One victim named Debra who is portrayed in the exhibit had signed a contract with a family in Falls Church, Virginia, to work as a domestic servant and to care for children in the home. But she wasn’t being paid. She was rarely allowed to leave but was able to talk to an FBI agent on Sundays while walking a child to church. A handful of similar cases have arisen in Washington’s suburbs in Maryland and Virginia in recent years with some servants being threatened with deportation if they try to leave.
Another woman in the exhibit named Angie tells how she ran away from home as a teenager in Wichita, Kansas, and was picked up by a pimp with other girls and was forced into prostitution. “I just wanted to die,” she said.

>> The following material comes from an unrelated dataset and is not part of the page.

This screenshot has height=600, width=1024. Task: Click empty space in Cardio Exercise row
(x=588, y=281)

The exhibit presents only their first names to protect their identities, and a disclaimer at the entrance warns visitors of its adult content.
Lincoln’s thoughts on slavery also are interwoven throughout the exhibit.

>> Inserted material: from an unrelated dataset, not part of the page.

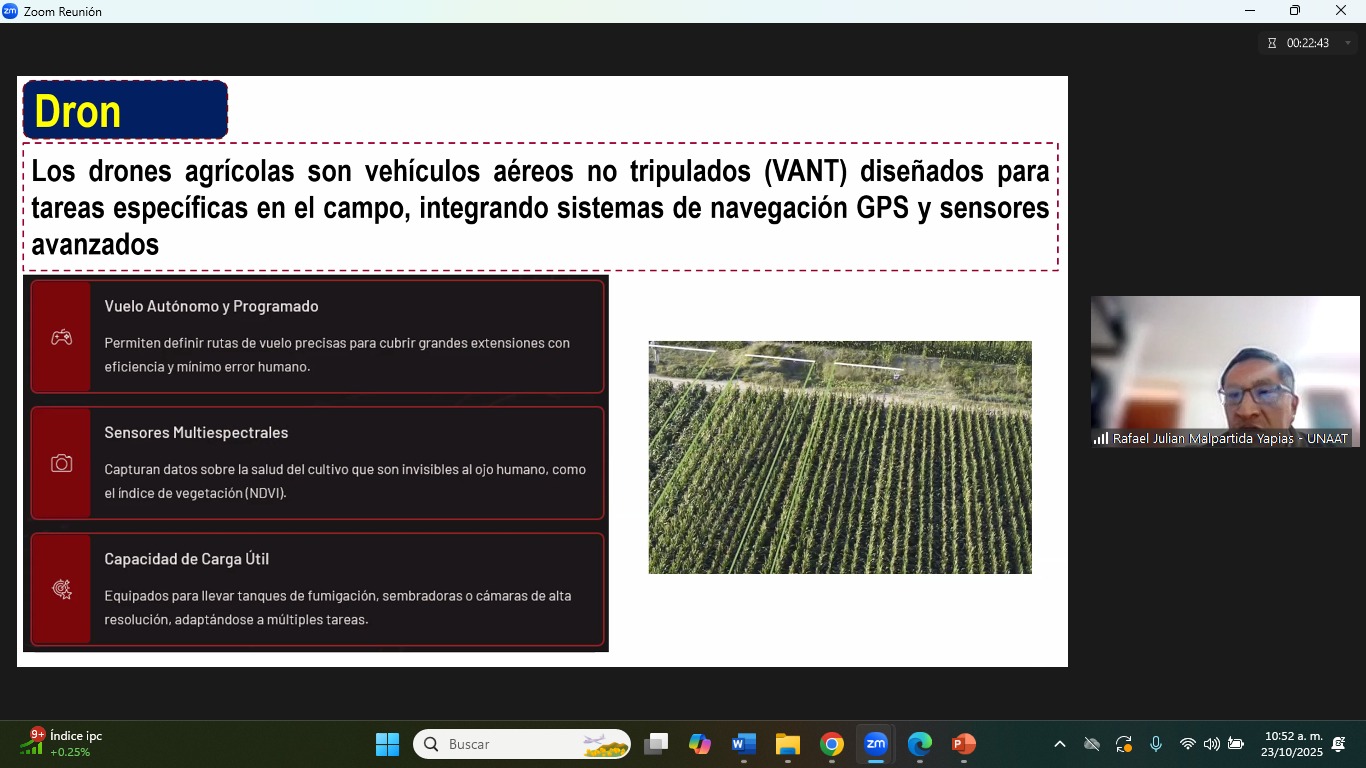Click the Zoom icon in taskbar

“Slavery is founded in the selfishness of man’s nature – opposition to it, in his love of justice,” he said in an 1854 speech in Peoria, Illinois.
In his 1862 State of the Union address he said, “In giving freedom to the slave, we assure freedom to the free.”

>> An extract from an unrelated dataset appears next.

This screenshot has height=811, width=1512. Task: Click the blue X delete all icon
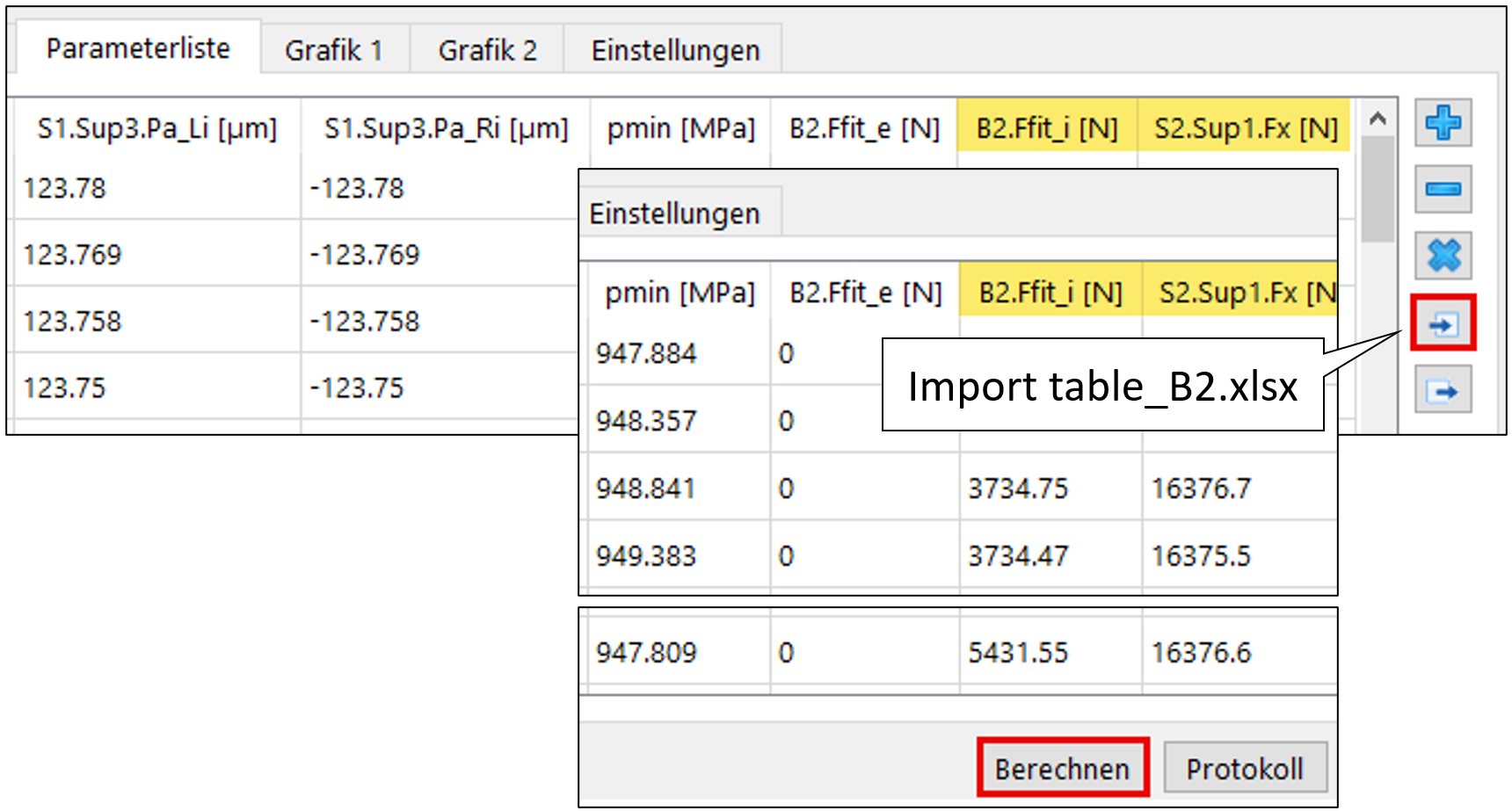pos(1443,256)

Since 2007, the Washington-based Polaris Project has received about 45,000 calls to its tip line, including about 11,000 from victims or others calling to report suspected forced servitude or sex trafficking, said executive director Bradley Myles. More than 2,000 cases have been referred to law enforcement.
“I think that’s just the tip of the iceberg,” Myles said, noting that not all slaves are held by physical force. “What has grown more is other, broader forms of coercion that are more psychological, are more subtle, are more economic.”
The cottage, located on a hilltop in northwest Washington, was the place where Lincoln and his family resided from June to November in 1862, 1863, and 1864 – the family residency for about a quarter of his presidency.